EDUARDO PÉREZ-FIGUEROA,
Defendant, Appellant.
APPEAL FROM THE UNITED STATES DISTRICT COURT
FOR THE DISTRICT OF PUERTO RICO
[Hon. Aida M. Delgado-Colón, U.S. District Judge]
Before
Howard, Chief Judge,
Stahl and Barron, Circuit Judges.
Rafael F. Castro Lang on brief for appellant.

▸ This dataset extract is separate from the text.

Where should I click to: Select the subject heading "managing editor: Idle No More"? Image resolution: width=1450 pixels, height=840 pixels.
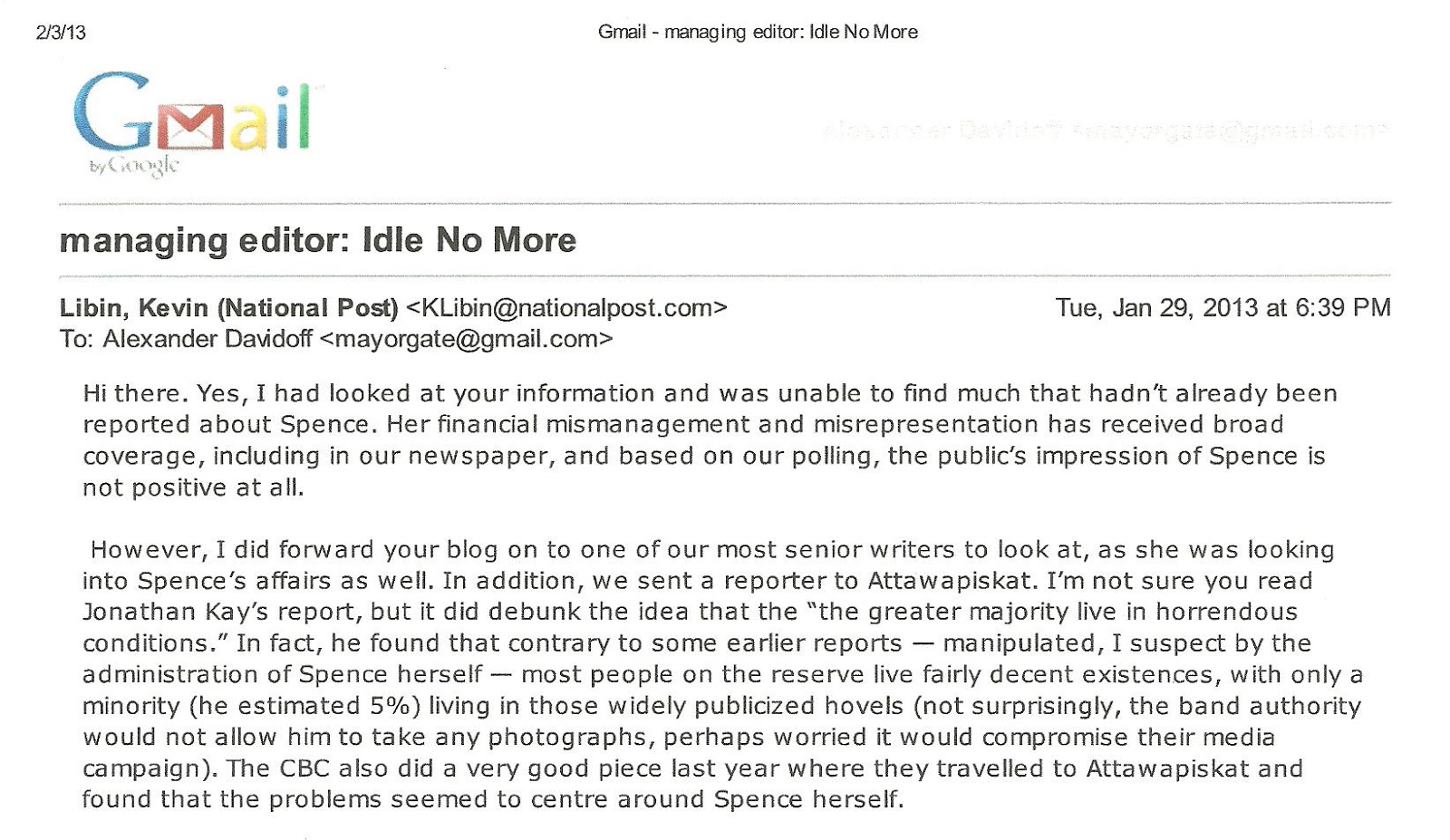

Rosa Emilia Rodríguez-Vélez, United States Attorney, Nelson
Pérez-Sosa, Assistant United States Attorney, Chief, Appellate
Division, and Julia M. Meconiates, Assistant United States
Attorney, on brief for appellee.
August 9, 2016
BARRON, Circuit Judge. Eduardo Pérez-Figueroa appeals
the sentence he received after he pleaded guilty to conspiracy to
commit money laundering and drug trafficking. We affirm.
I.
Pérez pleaded guilty to conspiracy to possess with
intent to distribute cocaine, in violation of 21 U.S.C. §§ 846,
841(a)(1), 841(b)(1)(A)(ii), and conspiracy to commit money
laundering, in violation of 18 U.S.C. § 1956(h). The drug
trafficking conspiracy involved the transportation of cocaine from
Saint Maarten, Netherlands Antilles, to both Puerto Rico and the
continental United States. The money laundering conspiracy
involved the concealment of drug trafficking proceeds as
legitimate income derived from winning the Puerto Rico lottery.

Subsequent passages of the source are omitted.